1) OFG without any intestinal symptoms, and 2) OFG with endoscopic and/or radiologic evidence of intestinal CD. The DNA from these two groups was compared with DNA from a UK birth cohort of 1023 population controls. They concluded that their findings suggested that genetic variants in NOD2 were associated only in patients with combined OFG and intestinal disease.

Campbell et al,15 evaluated the results from several studies which evaluated OFG patients who were treated with a cinnamon and benzoate free diet. They noted that 1) White et al,16 reported that 18 out of 25 patients reported benefitted, 2) Nunes et al,17 reported that 39 out of 57 OFG patients benefitted, 3) Kiparissi et al,18 reported that 10 out of 57 OFG patients reported complete remission, and 4) Campbell et al,15 noted that 172 out of 199 demonstrated some benefit and 45 out of these 199 OFG patients required no adjunctive therapies. Campbell et al19 reported through a comprehensive literature search with respect to the diagnosis of OFG such common sensitivities as determined through patch testing as benzoic acid (38%), food additives (33%), perfumes and flavorings (28%), cinnamaldehyde (27%), cinnamon (17%), and chocolate (11%). The mechanism of cinnamon and benzoate relationship with OFG is presently not understood. Data taken from studies related to benzoates in food additives implicates a type IV hypersensitivity reaction mediated by lymphocytes and an activated T cell response to antigens.19 The patient was informed of the potential therapeutic value of a cinnamon and benzoate free diet and was provided several of the articles which reported the success of such a diet.

The potential drug side-effect of abdominal pain secondary to the administration of lisdexamfetamine was overlooked. A drug lisdexamfetamine holiday should have been considered to elucidate whether or not the abdominal pain was secondary to a drug side-effect.20

Sanderson et al,14 questioned whether or not OFG is merely a localized disorder, as they reported that Ileocolonoscopy performed on what appeared to be 35 OFG subjects revealed that 19 of these 35 subjects had macroscopic and microscopic intestinal abnormalities. They surmised that OFG may be a different form of CD with an attenuated intestinal phenotype and a more aggressive oral phenotype. Furthermore, they noted that the histopathologic features of OFG oral only presentations differed from the characteristic features of CD which suggested that OFG may represent a novel form of inflammatory bowel disease. In another study, Campbell et al,21 reported that OFG mainly presents in young adults with lip and buccal-sulcal involvement. CD-associated predictive features include abnormalities in inflammatory markers, hematology and oral features of ulceration, and buccal-sulcal involvement. While with respect to OFG, the initial presentation with such features is not necessarily predictive with respect to the development of CD in young adults.

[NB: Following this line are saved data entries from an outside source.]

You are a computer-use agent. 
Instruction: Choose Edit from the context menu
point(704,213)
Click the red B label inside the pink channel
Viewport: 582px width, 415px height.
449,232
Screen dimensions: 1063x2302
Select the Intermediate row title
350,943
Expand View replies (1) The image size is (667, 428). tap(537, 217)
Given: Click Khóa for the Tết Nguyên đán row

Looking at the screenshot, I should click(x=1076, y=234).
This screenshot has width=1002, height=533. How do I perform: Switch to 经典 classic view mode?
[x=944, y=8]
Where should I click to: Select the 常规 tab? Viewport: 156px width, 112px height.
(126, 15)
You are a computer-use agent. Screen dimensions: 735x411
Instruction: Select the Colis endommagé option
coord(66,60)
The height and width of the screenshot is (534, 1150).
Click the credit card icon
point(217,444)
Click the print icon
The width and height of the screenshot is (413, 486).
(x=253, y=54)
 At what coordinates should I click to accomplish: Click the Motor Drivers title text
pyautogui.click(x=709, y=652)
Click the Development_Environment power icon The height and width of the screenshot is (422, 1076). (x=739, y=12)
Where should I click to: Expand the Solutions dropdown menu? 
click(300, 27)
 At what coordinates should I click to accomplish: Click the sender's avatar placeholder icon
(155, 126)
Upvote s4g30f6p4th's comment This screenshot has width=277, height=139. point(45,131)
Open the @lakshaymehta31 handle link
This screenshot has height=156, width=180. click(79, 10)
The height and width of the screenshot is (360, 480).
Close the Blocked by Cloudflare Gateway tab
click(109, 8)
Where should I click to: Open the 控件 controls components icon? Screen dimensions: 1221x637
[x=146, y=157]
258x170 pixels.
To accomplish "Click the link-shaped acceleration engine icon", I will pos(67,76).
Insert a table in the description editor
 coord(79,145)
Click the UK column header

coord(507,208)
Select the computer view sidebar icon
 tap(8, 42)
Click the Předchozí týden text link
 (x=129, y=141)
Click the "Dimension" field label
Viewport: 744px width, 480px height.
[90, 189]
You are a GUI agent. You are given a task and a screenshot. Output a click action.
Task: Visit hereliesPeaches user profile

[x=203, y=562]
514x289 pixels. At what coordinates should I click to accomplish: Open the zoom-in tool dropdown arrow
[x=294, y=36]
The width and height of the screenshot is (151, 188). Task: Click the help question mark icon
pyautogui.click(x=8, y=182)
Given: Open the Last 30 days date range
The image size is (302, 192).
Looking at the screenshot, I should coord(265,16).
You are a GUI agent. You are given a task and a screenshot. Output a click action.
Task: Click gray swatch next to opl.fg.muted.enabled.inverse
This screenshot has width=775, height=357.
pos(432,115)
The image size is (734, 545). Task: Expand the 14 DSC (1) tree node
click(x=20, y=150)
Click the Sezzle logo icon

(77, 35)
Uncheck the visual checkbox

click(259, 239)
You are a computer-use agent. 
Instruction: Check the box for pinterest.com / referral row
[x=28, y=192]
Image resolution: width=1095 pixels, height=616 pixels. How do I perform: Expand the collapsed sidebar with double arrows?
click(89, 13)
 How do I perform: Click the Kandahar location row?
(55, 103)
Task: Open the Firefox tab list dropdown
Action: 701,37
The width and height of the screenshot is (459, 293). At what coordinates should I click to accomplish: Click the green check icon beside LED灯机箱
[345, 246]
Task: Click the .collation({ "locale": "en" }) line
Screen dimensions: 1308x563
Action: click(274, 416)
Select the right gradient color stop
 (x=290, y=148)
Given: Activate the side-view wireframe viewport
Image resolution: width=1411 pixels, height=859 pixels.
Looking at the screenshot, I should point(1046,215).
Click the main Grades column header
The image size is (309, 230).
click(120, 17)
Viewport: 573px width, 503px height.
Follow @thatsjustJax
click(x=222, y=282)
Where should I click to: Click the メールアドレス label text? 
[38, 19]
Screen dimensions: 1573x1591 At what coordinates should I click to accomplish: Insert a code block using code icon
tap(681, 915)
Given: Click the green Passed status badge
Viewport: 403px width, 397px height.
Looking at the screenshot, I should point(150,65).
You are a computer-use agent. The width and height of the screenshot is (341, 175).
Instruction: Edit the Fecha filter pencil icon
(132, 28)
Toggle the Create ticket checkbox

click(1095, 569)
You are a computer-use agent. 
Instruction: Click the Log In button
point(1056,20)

In conclusion, we have presented a case with both unilateral lower lip and anterior tongue lesions with histopathologic evidence of non-caseating granulomatous disease, along with a history of transient abdominal pain. We believe that a diagnosis of cheilitis granulomatosa/orofacial granulomatosis is appropriate. It is important for dentists and physicians to be aware of these relatively rare conditions.

Disclosure

The authors report no conflicts of interest in this work.